>>>>>

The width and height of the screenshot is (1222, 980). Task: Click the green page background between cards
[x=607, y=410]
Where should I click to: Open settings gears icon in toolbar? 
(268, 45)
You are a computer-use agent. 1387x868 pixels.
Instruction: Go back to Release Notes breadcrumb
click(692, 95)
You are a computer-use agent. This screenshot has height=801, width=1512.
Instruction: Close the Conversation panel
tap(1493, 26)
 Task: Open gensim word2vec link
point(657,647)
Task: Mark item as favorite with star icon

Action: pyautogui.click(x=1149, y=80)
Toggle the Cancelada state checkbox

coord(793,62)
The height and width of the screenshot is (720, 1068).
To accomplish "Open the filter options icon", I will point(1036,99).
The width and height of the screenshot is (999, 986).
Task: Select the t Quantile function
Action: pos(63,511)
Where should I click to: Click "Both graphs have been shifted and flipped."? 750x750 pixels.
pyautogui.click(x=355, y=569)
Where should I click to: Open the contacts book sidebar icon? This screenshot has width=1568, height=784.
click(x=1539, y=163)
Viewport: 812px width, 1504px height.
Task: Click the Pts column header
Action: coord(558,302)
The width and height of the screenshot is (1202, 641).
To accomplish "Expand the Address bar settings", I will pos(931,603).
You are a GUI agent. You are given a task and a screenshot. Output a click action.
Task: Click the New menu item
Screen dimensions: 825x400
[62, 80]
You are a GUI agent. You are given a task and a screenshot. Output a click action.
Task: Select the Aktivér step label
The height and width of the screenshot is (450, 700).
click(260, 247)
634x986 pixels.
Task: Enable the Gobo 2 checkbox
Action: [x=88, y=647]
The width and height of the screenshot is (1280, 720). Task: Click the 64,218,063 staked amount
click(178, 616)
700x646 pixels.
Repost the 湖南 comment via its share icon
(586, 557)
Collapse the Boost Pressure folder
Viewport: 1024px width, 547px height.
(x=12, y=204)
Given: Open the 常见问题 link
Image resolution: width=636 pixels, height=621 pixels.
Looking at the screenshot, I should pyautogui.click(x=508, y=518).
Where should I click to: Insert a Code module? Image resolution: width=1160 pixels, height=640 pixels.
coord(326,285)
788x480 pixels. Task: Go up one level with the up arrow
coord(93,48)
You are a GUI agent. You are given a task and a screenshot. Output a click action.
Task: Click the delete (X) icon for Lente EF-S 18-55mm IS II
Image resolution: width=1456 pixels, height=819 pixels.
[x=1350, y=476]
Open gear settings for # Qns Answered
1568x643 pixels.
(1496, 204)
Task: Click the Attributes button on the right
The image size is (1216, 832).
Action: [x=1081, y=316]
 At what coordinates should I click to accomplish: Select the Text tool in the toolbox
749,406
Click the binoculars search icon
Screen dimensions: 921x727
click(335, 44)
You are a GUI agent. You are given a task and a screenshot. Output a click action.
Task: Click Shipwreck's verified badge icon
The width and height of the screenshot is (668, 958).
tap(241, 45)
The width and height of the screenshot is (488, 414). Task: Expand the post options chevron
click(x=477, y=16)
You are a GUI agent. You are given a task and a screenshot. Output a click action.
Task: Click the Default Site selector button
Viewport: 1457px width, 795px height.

<<<<<

WHAT THE EXERCISE ASKS:
Reproduce the entries above exactly.

EXERCISE SOLUTION:
The width and height of the screenshot is (1222, 980). Task: Click the green page background between cards
[x=607, y=410]
Where should I click to: Open settings gears icon in toolbar? 
(268, 45)
You are a computer-use agent. 1387x868 pixels.
Instruction: Go back to Release Notes breadcrumb
click(692, 95)
You are a computer-use agent. This screenshot has height=801, width=1512.
Instruction: Close the Conversation panel
tap(1493, 26)
 Task: Open gensim word2vec link
point(657,647)
Task: Mark item as favorite with star icon

Action: pyautogui.click(x=1149, y=80)
Toggle the Cancelada state checkbox

coord(793,62)
The height and width of the screenshot is (720, 1068).
To accomplish "Open the filter options icon", I will point(1036,99).
The width and height of the screenshot is (999, 986).
Task: Select the t Quantile function
Action: pos(63,511)
Where should I click to: Click "Both graphs have been shifted and flipped."? 750x750 pixels.
pyautogui.click(x=355, y=569)
Where should I click to: Open the contacts book sidebar icon? This screenshot has width=1568, height=784.
click(x=1539, y=163)
Viewport: 812px width, 1504px height.
Task: Click the Pts column header
Action: coord(558,302)
The width and height of the screenshot is (1202, 641).
To accomplish "Expand the Address bar settings", I will pos(931,603).
You are a GUI agent. You are given a task and a screenshot. Output a click action.
Task: Click the New menu item
Screen dimensions: 825x400
[62, 80]
You are a GUI agent. You are given a task and a screenshot. Output a click action.
Task: Select the Aktivér step label
The height and width of the screenshot is (450, 700).
click(260, 247)
634x986 pixels.
Task: Enable the Gobo 2 checkbox
Action: [x=88, y=647]
The width and height of the screenshot is (1280, 720). Task: Click the 64,218,063 staked amount
click(178, 616)
700x646 pixels.
Repost the 湖南 comment via its share icon
(586, 557)
Collapse the Boost Pressure folder
Viewport: 1024px width, 547px height.
(x=12, y=204)
Given: Open the 常见问题 link
Image resolution: width=636 pixels, height=621 pixels.
Looking at the screenshot, I should pyautogui.click(x=508, y=518).
Where should I click to: Insert a Code module? Image resolution: width=1160 pixels, height=640 pixels.
coord(326,285)
788x480 pixels. Task: Go up one level with the up arrow
coord(93,48)
You are a GUI agent. You are given a task and a screenshot. Output a click action.
Task: Click the delete (X) icon for Lente EF-S 18-55mm IS II
Image resolution: width=1456 pixels, height=819 pixels.
[x=1350, y=476]
Open gear settings for # Qns Answered
1568x643 pixels.
(1496, 204)
Task: Click the Attributes button on the right
The image size is (1216, 832).
Action: [x=1081, y=316]
 At what coordinates should I click to accomplish: Select the Text tool in the toolbox
749,406
Click the binoculars search icon
Screen dimensions: 921x727
click(335, 44)
You are a GUI agent. You are given a task and a screenshot. Output a click action.
Task: Click Shipwreck's verified badge icon
The width and height of the screenshot is (668, 958).
tap(241, 45)
The width and height of the screenshot is (488, 414). Task: Expand the post options chevron
click(x=477, y=16)
You are a GUI agent. You are given a task and a screenshot. Output a click action.
Task: Click the Default Site selector button
Viewport: 1457px width, 795px height.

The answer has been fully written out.